**Given text:**
## begin

Category Theory
Zulip Server
Archive

You're reading the public-facing archive of the Category Theory Zulip server.
To join the server you need an invite. Anybody can get an invite by contacting Matteo Capucci at name dot surname at gmail dot com.
For all things related to this archive refer to the same person.

Stream: theory: category theory

Topic: inverse image

Christian Williams (Dec 12 2022 at 21:38):

We normally think of transformation as going "forward": we plug in a domain pair $x:X, y:Y$ to get a map $Q(x,y)\to R(fx,gy)$ inf-fro.png

Christian Williams (Dec 12 2022 at 21:40):

Yet by inverse image, we can also think of them flowing backward: inf-inv.png

Christian Williams (Dec 12 2022 at 21:41):

Over each codomain pair $a:A, b:B$ there are categories $f^\ast a$ and $g^\ast b$.

Christian Williams (Dec 12 2022 at 21:43):

Over each relation (profunctor) element $s:S(a,b)$, a relation $\gamma^\ast(s)$ from $f^\ast a$ to $g^\ast b$, defined $\gamma^\ast s(r) = [\gamma(r)=s]$.

Christian Williams (Dec 12 2022 at 21:45):

This forms a "mirror world": transformations are equivalent to diagrams of relations in Cat. inv-equiv.png

Christian Williams (Dec 12 2022 at 21:48):

I'm gonna pause here.

Christian Williams (Dec 12 2022 at 21:57):

This "mirror" is functorial: a commutative square of transformations is equivalent to an indexed transformation in Cat.
arr-cat.png ind-cat.png

Christian Williams (Dec 12 2022 at 21:59):

The first picture is a square in the arrow double category of Cat:

• objects are functors ($X\to X_0$ etc)
• tight/verticals are commuting squares $(f,f_0)$;
• loose/horizontals are transformations ($Q\Rightarrow Q_0$), and
• squares are commutative squares of transformations (whole picture).

Christian Williams (Dec 12 2022 at 22:04):

In the second picture:

• an object is an "indexed category" (a lax functor from a category into Cat, $X:X_0\to \mathrm{Cat}$);
• a tight/vertical is an indexed functor (a lax transformation $f:f_0\to \mathrm{Cat}_{fun}$);
• a loose/horizontal is an indexed profunctor (a "bimodule" of lax functors $Q:Q_0\to \mathrm{Cat}_{prof}$)
• a square is an indexed transformation (a transformation of bimodules, the whole picture)

Christian Williams (Dec 12 2022 at 22:19):

An indexed category is equivalent to a functor via collage: connecting two categories (fibers) by a profunctor, by turning elements into morphisms. collage-0.png

Christian Williams (Dec 12 2022 at 22:23):

Any way, I guess I'll pause. I just want to talk to anyone about this stuff.

## end

**Supplied material:**

## begin

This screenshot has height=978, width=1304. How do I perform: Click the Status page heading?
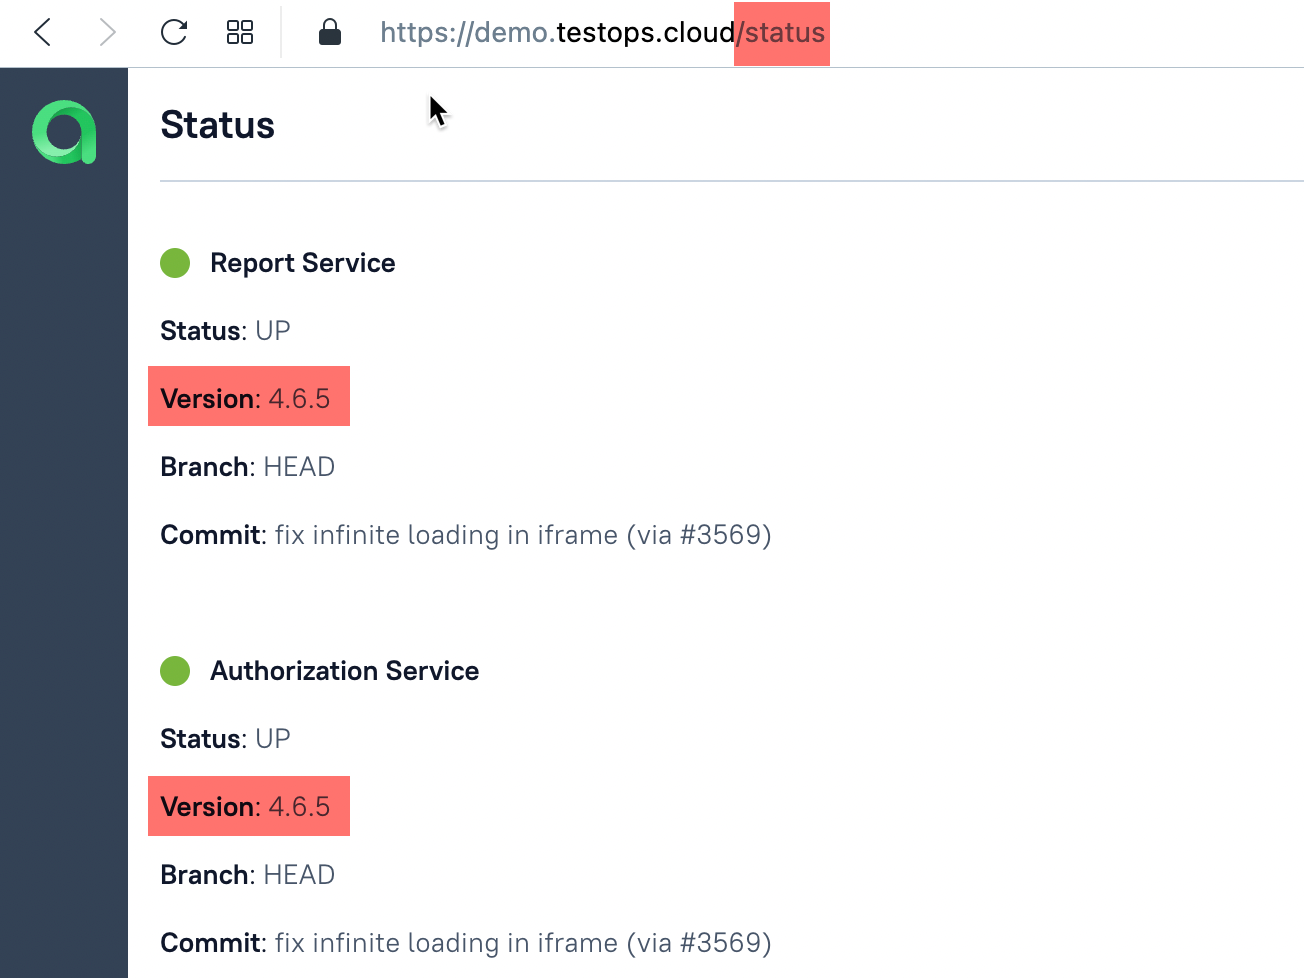217,126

## end

Reproduce the part of the inverse image thread that runs from "Over each relation" up to and including "transformation in Cat.".

Over each relation (profunctor) element $s:S(a,b)$, a relation $\gamma^\ast(s)$ from $f^\ast a$ to $g^\ast b$, defined $\gamma^\ast s(r) = [\gamma(r)=s]$.

Christian Williams (Dec 12 2022 at 21:45):

This forms a "mirror world": transformations are equivalent to diagrams of relations in Cat. inv-equiv.png

Christian Williams (Dec 12 2022 at 21:48):

I'm gonna pause here.

Christian Williams (Dec 12 2022 at 21:57):

This "mirror" is functorial: a commutative square of transformations is equivalent to an indexed transformation in Cat.